I'm 35 - and this reminds me of a story from when I was in grade 7. I'd been invited to a local church to see a movie, which was about the end times. I came home afterwards and was absolutely terrified. I remember saying to my mom, "Oh my gosh! There's going to be demons lurking on corners trying to hurt Christians. I didn't know the world was going to end!"
And my mom's response was that she never wanted me to know about that story, not at least until I was older, that there were people who interpreted the Bible to mean that's what was going to happen.

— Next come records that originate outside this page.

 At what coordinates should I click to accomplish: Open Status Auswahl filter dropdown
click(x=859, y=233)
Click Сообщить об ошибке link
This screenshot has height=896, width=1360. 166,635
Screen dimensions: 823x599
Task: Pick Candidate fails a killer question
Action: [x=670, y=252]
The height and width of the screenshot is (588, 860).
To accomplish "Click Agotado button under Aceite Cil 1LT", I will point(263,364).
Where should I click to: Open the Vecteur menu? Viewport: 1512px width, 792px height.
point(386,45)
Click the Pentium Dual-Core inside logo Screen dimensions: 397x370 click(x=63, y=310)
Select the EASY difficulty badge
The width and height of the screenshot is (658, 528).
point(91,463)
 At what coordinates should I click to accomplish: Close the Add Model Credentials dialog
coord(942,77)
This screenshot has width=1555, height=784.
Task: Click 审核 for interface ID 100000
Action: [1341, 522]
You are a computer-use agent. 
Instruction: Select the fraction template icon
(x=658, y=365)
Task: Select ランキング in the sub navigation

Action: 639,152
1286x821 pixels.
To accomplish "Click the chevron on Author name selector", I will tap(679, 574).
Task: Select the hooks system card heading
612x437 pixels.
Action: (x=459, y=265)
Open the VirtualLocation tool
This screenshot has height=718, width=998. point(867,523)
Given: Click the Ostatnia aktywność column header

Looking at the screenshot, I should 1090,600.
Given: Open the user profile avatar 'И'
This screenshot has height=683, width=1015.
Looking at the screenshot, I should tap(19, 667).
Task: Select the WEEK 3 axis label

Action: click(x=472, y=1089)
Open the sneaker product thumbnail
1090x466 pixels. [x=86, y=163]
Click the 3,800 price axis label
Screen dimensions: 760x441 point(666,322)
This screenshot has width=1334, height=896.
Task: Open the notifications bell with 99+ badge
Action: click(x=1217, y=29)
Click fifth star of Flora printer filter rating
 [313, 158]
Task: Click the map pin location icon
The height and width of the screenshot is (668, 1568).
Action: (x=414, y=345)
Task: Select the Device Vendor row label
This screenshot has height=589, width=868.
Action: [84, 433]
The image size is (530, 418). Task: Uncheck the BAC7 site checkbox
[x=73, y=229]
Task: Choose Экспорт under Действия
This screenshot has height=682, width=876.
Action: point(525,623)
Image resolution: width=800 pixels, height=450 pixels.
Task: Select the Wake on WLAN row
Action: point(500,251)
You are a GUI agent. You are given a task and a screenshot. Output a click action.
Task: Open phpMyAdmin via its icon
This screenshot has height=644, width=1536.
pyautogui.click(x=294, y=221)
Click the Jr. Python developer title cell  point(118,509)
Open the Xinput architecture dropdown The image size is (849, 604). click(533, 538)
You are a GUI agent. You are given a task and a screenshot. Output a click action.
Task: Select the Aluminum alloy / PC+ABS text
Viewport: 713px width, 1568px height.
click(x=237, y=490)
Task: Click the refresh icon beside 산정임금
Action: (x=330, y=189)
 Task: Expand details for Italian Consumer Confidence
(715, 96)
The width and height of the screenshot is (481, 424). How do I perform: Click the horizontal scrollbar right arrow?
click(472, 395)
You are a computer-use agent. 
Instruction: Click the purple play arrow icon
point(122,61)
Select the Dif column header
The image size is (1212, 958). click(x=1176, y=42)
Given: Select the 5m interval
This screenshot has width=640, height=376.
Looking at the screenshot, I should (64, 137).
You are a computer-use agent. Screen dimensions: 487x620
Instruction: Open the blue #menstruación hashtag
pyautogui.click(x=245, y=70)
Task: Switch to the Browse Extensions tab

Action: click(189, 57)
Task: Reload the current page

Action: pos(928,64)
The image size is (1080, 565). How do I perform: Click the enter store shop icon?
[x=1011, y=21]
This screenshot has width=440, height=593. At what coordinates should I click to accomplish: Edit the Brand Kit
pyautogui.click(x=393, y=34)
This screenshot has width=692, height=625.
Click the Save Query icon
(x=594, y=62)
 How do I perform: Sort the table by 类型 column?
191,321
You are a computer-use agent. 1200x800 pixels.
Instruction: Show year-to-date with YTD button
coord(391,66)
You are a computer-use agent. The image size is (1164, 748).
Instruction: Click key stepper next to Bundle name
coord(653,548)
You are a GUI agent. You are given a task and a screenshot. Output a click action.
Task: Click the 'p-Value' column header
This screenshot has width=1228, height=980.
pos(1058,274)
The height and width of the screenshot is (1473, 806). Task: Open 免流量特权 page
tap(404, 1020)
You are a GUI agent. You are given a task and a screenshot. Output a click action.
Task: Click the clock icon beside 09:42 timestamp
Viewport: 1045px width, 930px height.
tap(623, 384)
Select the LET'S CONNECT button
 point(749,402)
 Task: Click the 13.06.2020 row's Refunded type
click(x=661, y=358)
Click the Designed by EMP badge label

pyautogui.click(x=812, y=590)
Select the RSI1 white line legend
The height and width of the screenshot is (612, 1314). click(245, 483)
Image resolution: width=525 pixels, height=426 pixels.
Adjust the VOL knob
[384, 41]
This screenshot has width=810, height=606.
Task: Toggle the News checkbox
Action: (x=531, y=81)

That was over 20 years ago, and I think it was my mom's way of trying to shelter me from how some people interpret the bible, or from some of the stories in there. It did stop me from asking her, however, "when will the second bible be written? And what do I have to do to get mentioned in the 2nd bible?" ha ha ha.
But what I really don't want is for someone else to teach my child about the Christian tradition. I go to a united church (in Canada), which is very liberal (for those of you outside of Canada), but there is always an element that is still traditional and I don't really know what's taught at SS.
For a brief moment, I wanted to just let someone else teach my daughter, but that's not the road I'm going down.
I feel more positive, and hopeful. And I thank you for coming back to this conversation and giving me encouragement to forge ahead and *think* about how I can do this.
It's not easy, but I really appreciate your kindness and encouragement.